On Thu, Feb 21, 2019 at 10:33:12AM +0100, Richard Weinberger wrote:
> Eric,
>
> Am Donnerstag, 21. Februar 2019, 06:49:39 CET schrieb Eric Biggers:
> > Hi Richard,
> >
> > On Thu, Feb 21, 2019 at 12:52:38AM +0100, Richard Weinberger wrote:
> > > On Wed, Feb 20, 2019 at 7:55 AM Eric Biggers <[email protected]> wrote:
> > > > +#define FSCRYPT_FS_KEYRING_DESCRIPTION_SIZE \
> > > > + (CONST_STRLEN("fscrypt-") + FIELD_SIZEOF(struct super_block,
> > > > s_id))
> > > > +
> > > > +#define FSCRYPT_MK_DESCRIPTION_SIZE (2 *
> > > > FSCRYPT_KEY_DESCRIPTOR_SIZE + 1)
> > > > +
> > > > +static void format_fs_keyring_description(
> > > > + char
> > > > description[FSCRYPT_FS_KEYRING_DESCRIPTION_SIZE],
> > > > + const struct super_block *sb)
> > > > +{
> > > > + sprintf(description, "fscrypt-%s", sb->s_id);
> > > > +}
> > >
> > > I fear ->s_id is not the right thing.
> > > For filesystems such as ext4 ->s_id is the name of the backing block
> > > device,
> > > so it is per filesysem instance unique.
> > > But this is not guaranteed. For UBIFS ->s_id is just "ubifs", always.
> > > So the names will clash.
> > >
> >
> > What name do you suggest using for UBIFS filesystems? The keyring name
> > could be
> > set by the filesystem via a fscrypt_operations callback if needed.
>
> IMHO the BDI name should be used.
>
> > Note that the keyring name isn't particularly important, since the ioctls
> > will
> > work regardless.

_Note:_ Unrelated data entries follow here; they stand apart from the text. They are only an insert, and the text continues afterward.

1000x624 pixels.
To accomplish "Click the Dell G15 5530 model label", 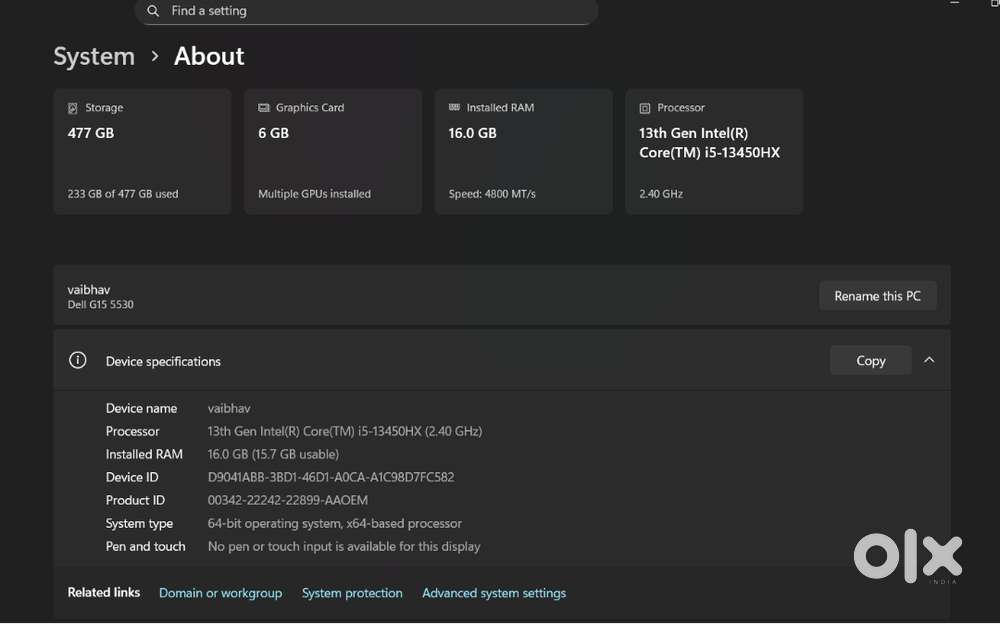I will point(100,304).
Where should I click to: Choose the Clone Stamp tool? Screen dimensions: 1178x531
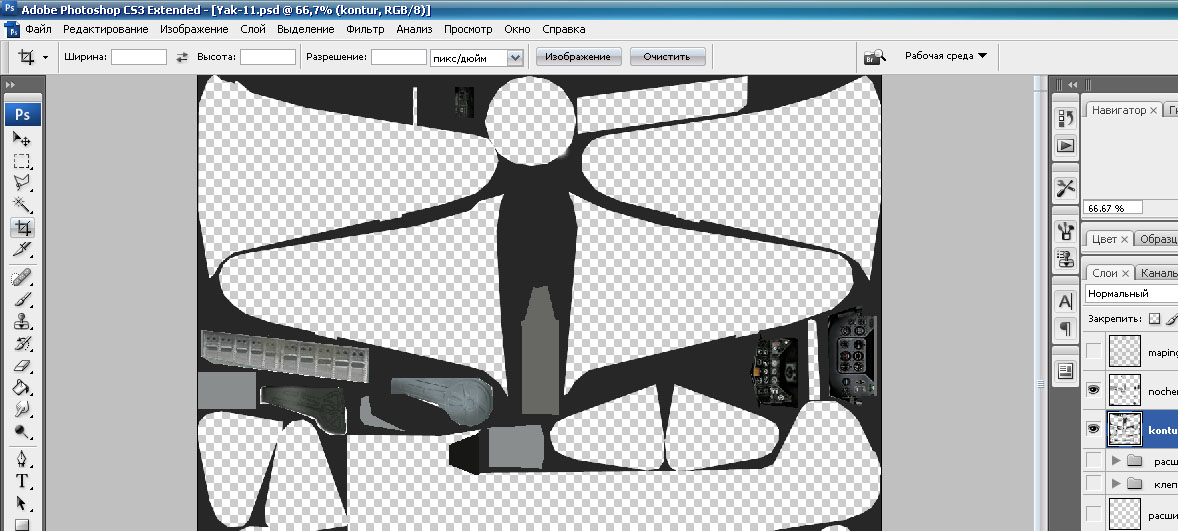pyautogui.click(x=21, y=322)
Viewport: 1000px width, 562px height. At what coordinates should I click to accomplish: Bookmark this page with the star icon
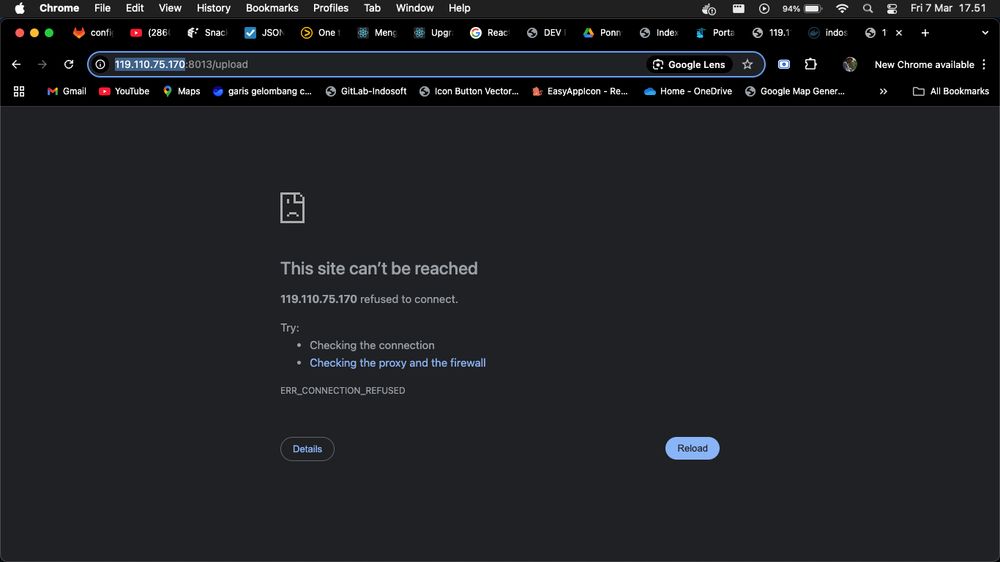click(747, 64)
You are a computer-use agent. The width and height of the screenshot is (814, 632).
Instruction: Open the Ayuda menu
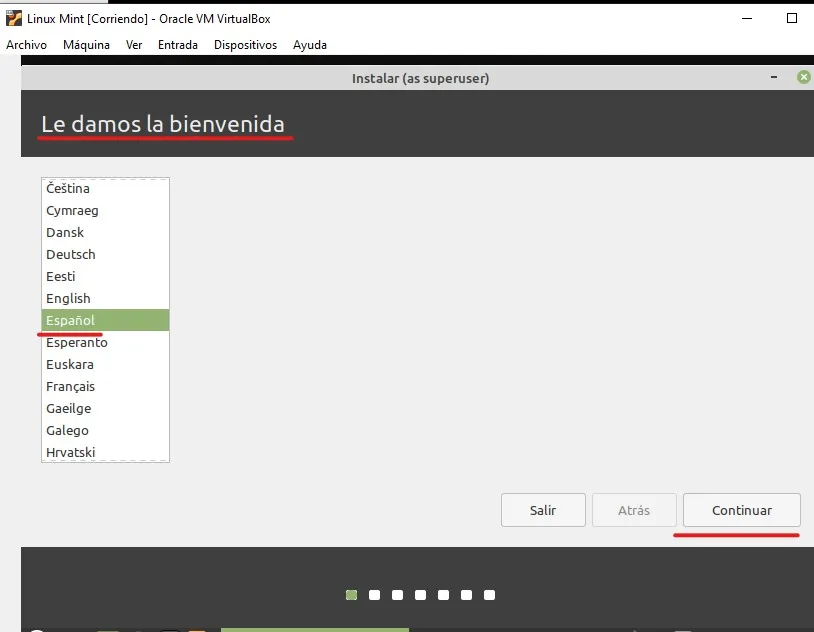[x=309, y=44]
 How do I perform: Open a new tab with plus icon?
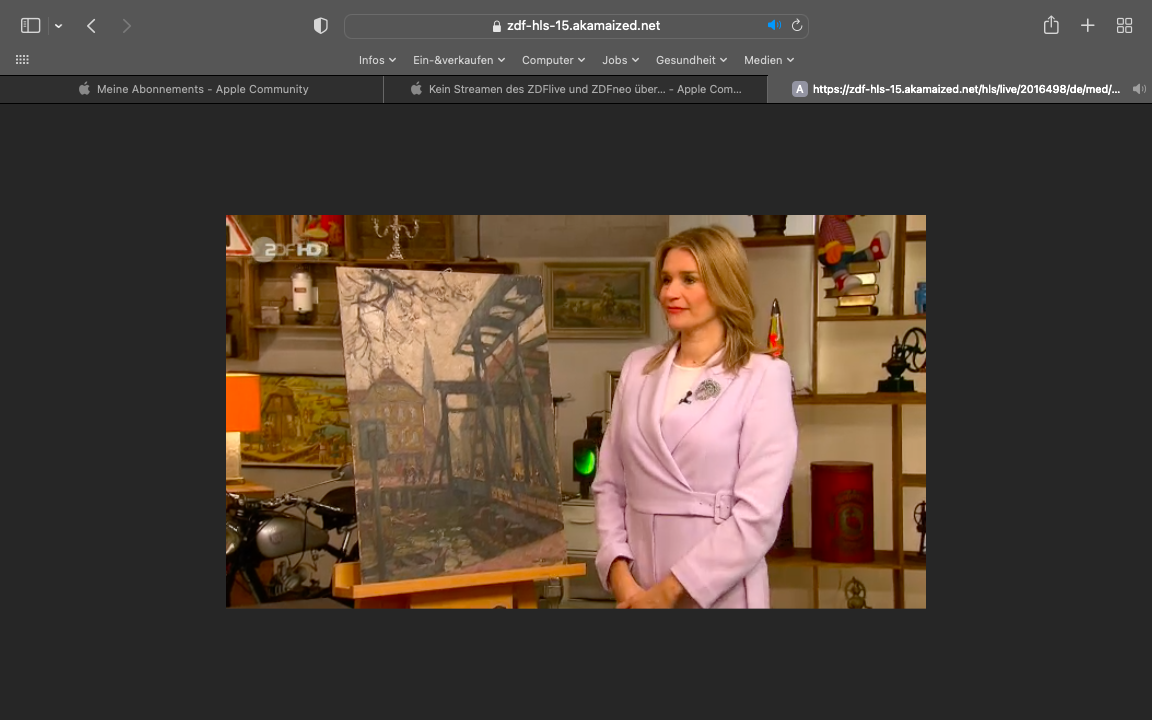pos(1088,26)
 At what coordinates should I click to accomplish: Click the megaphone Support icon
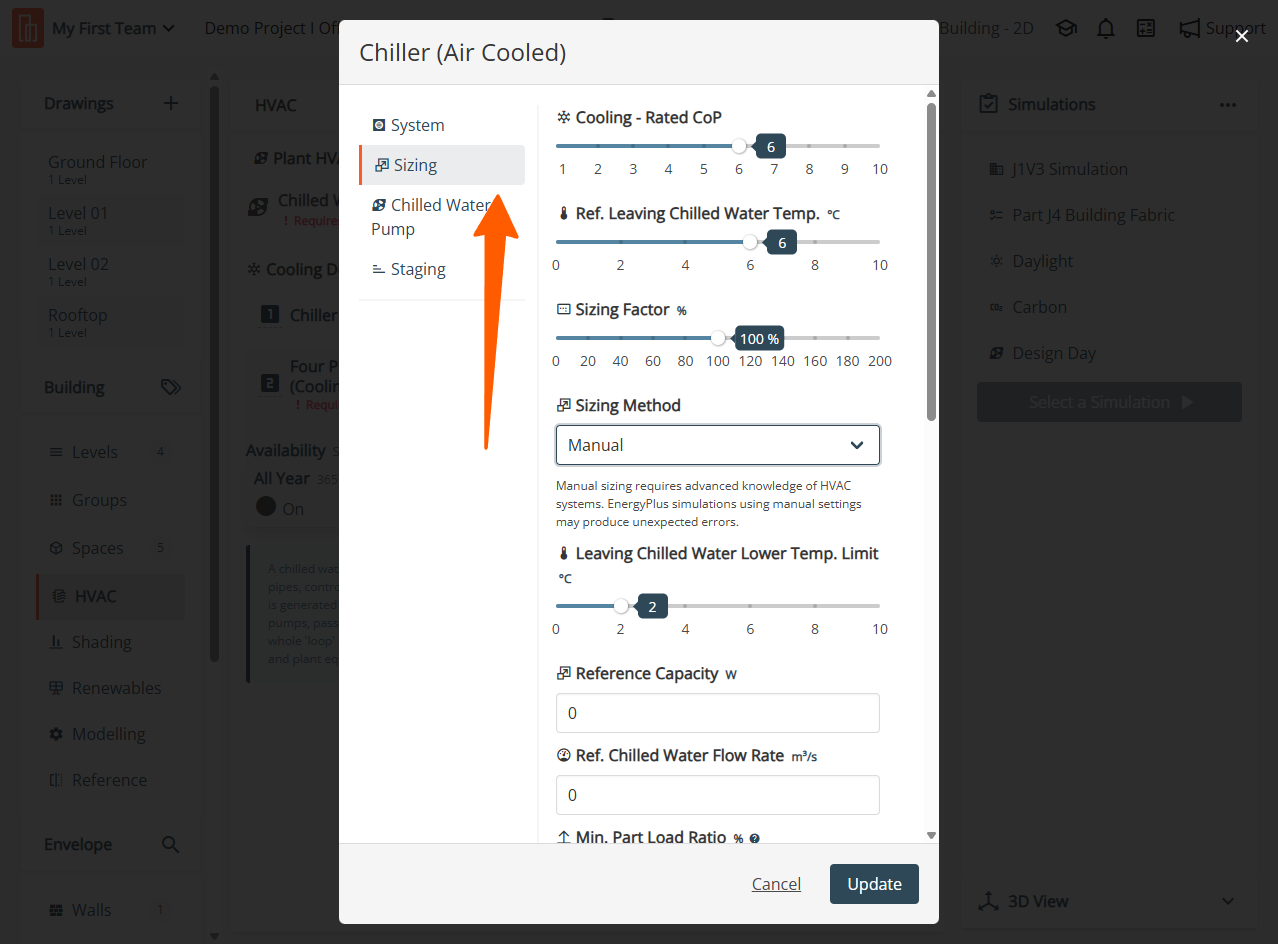tap(1189, 29)
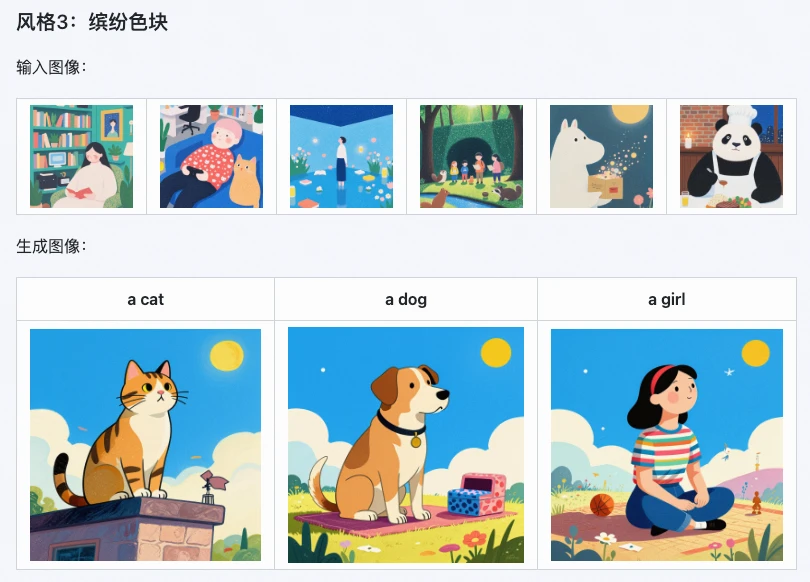This screenshot has width=810, height=582.
Task: Click the heading 风格3：缤纷色块
Action: [92, 22]
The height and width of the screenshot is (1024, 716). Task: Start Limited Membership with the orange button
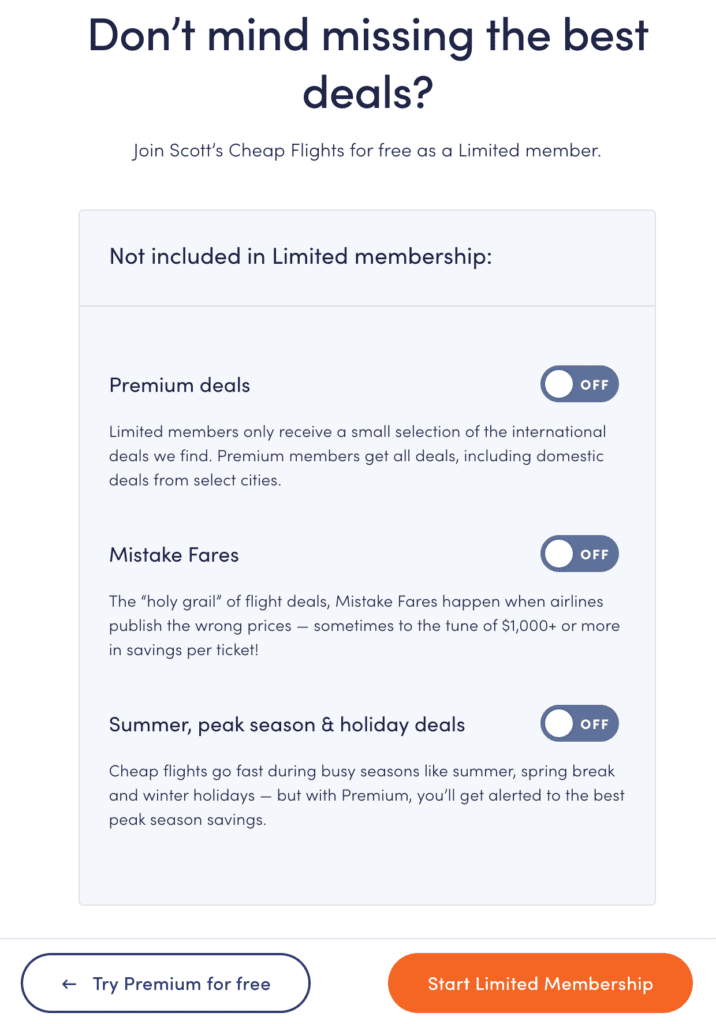point(540,983)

But we might as well choose something logical, since the
> > keyring name will still show up in /proc/keys.
>
> I'm not done with reviewing your patches, but will it be possible to use
> keyctl?
> For the a unique name is helpful. :)
>
Not for adding keys, removing keys, or getting a key's status -- those are what
the ioctls are for.
See e.g. the discussion in patch 7 ("fscrypt: add FS_IOC_ADD_ENCRYPTION_KEY
ioctl") for why the keyrings syscalls are a poor fit for fscrypt.